So it’s a huge mazel tov to Michael Lewis — the 62-year-old Jewish businessman who has just tied the knot with Kitty Spencer in a lavish three-day Italian wedding.
As the eldest daughter of Charles “blood family” Spencer, and niece of the late Princess Diana, there is now an aristocrat — noch — in the Lewis fold. He meanwhile is the second Jewish person to join the Royal mispoche — following Sophie Winkleman, married to Lord Frederick Windsor.
As we digest the fag end of the simcha, via breathless coverage in Hello! magazine, perhaps it’s time the former Lady Spencer was given a steer on what to expect from marriage to a Middle-aged Jewish Man (hereafter called the JMM).
Not the average JMM, mind. The divorced, father-of three is worth the thick end of 80 million quid. He’s chairman of the Foschini Group, which was founded by his grandfather, Meyer Lewis, who made the family’s fortune with the Lewis furniture chain in the 1930s. What’s more, Michael Lewis’s clan embraces their heritage. In 2011, his family donated £3 million to the University of Oxford to fund the appointment of a professor of Israel Studies. Michael Lewis himself founded and formerly served as chairman of the Israeli biotech company ProChon Biotech Ltd. So far so menschedik.
And he’s not averse to tradition.
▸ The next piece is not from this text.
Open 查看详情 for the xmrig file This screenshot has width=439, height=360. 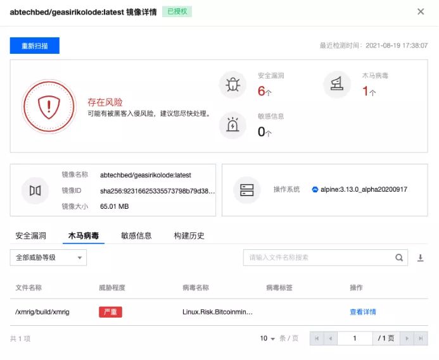pyautogui.click(x=362, y=312)
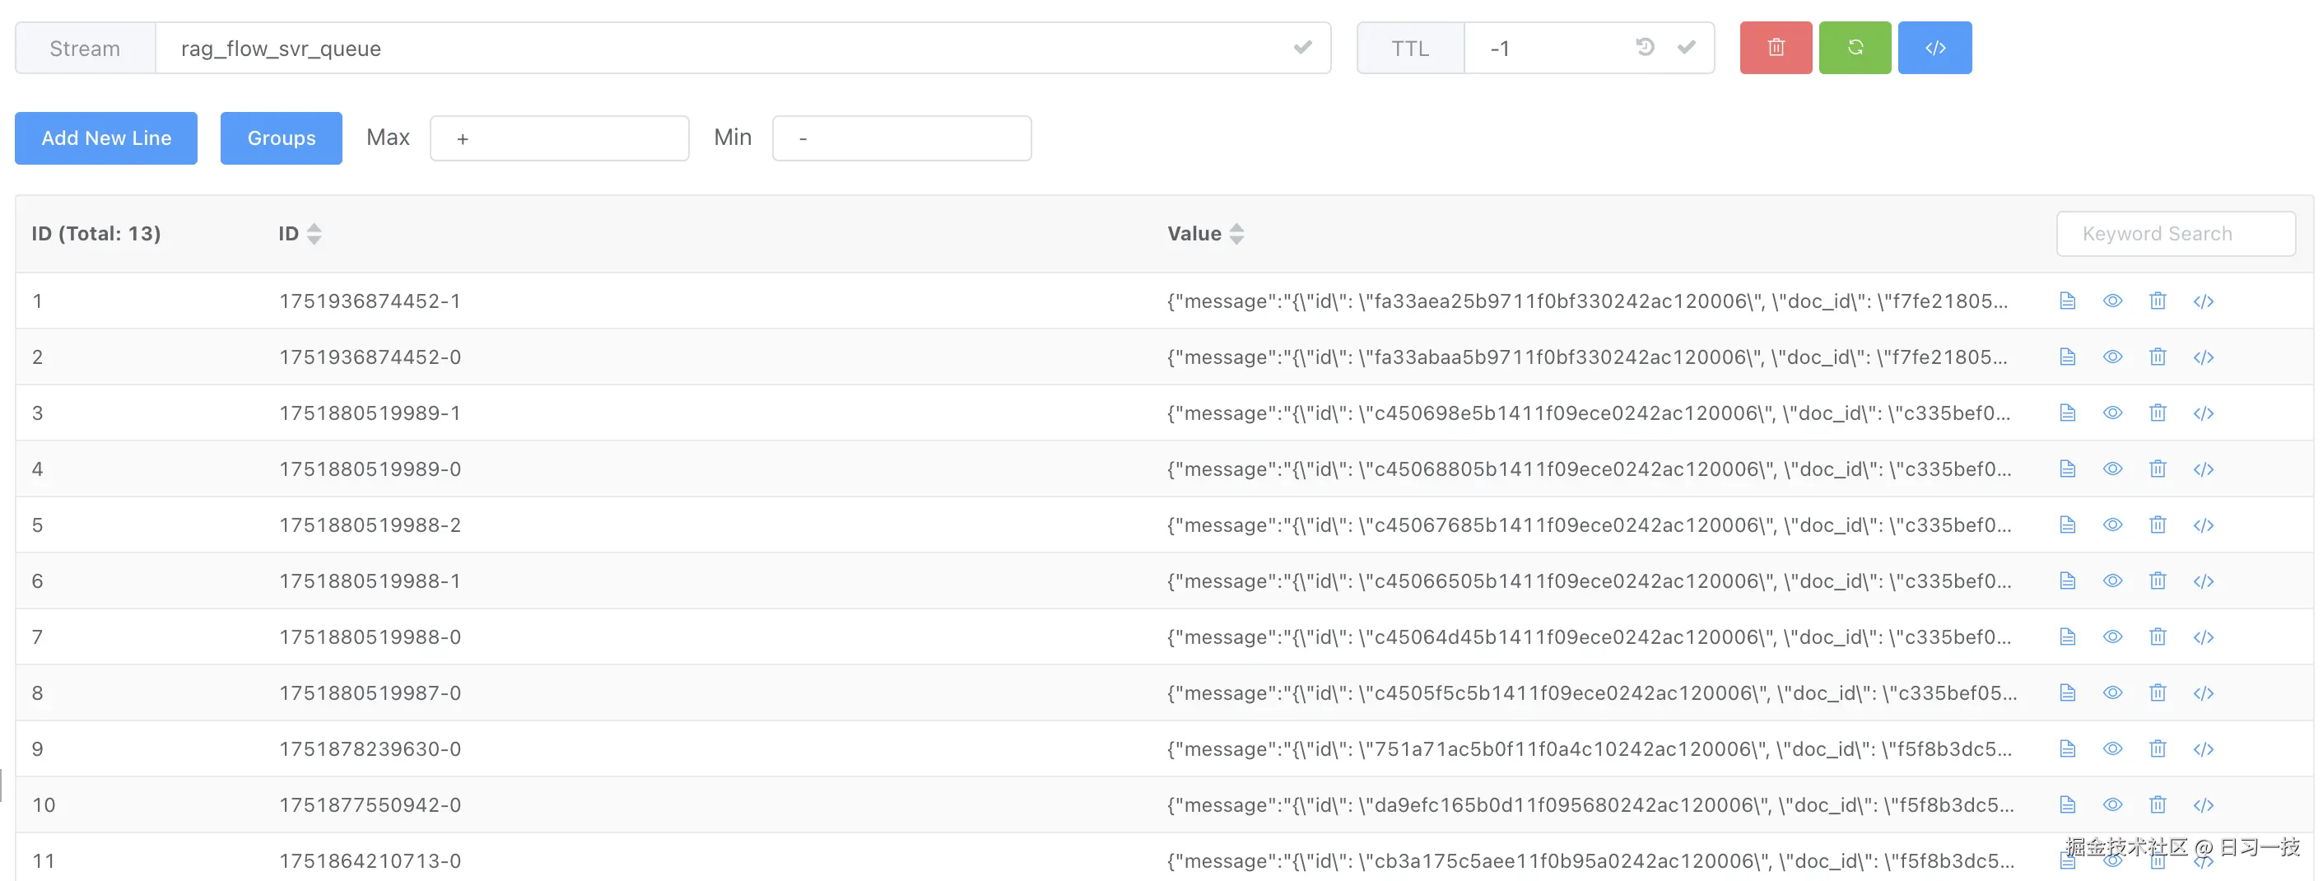The width and height of the screenshot is (2323, 881).
Task: Confirm the stream key name with checkmark
Action: tap(1302, 47)
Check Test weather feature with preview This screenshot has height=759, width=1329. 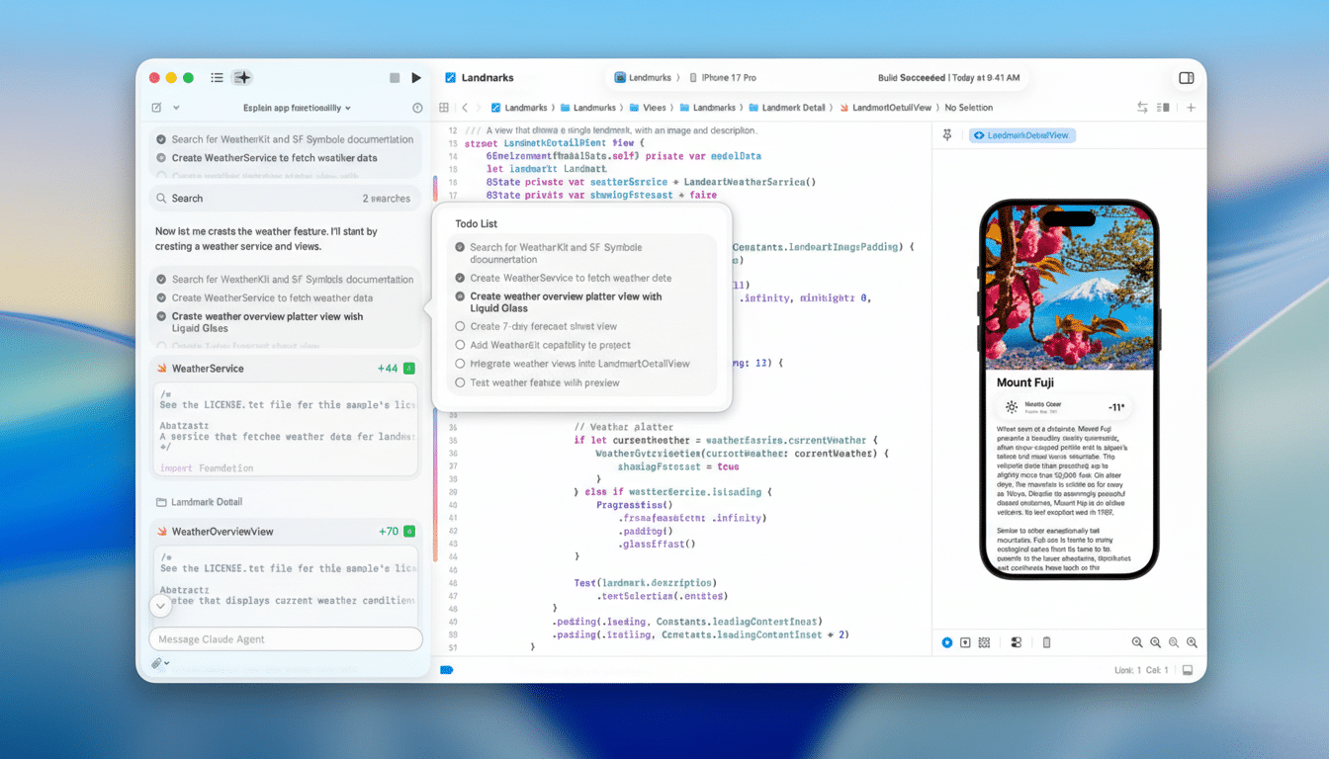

The South Africa-born tycoon is believed to have married his first wife, Leola, 59, in an Orthodox Jewish ceremony in 1985. Indeed perhaps it was a nod to tradition that saw him pick a white dinner suit for his wedding to Lady Kitty. A sort of post millennial kittel?
Yet how will his new bride, a tender 30 years his junior, handle some of the — shall we say — nuances usually associated with Jewish men of a particular vintage?
Being of sturdy blue-blooded stock, the new Mrs Lewis (ooh, it already sounds so right for the shul ladies’ committee) will doubtless ace the challenge of the Jewish bit. After all, it was reported in early 2020 that Lady Kitty was converting to Judaism. And she has been seen attending synagogue with Lewis. And so she will already be familiar with that JMM thing of eating herring standing up at a kiddush then moaning about indigestion on the way home from shul, while also whingeing about the whisky, something about which all JMM are mavens.
However there are factors to consider which aren’t — but should be —covered in the conversion process.
Let’s start with the fact that many JMM remain in thrall to their mother, whether she is still of this world or not. If she is (till 120!) there will be the phone calls — a heady mix of guilt and smothering ownership flavoured with a few rhetorical questions about whether the new lady in her son’s life believes in consigning precious grandchildren to nannies.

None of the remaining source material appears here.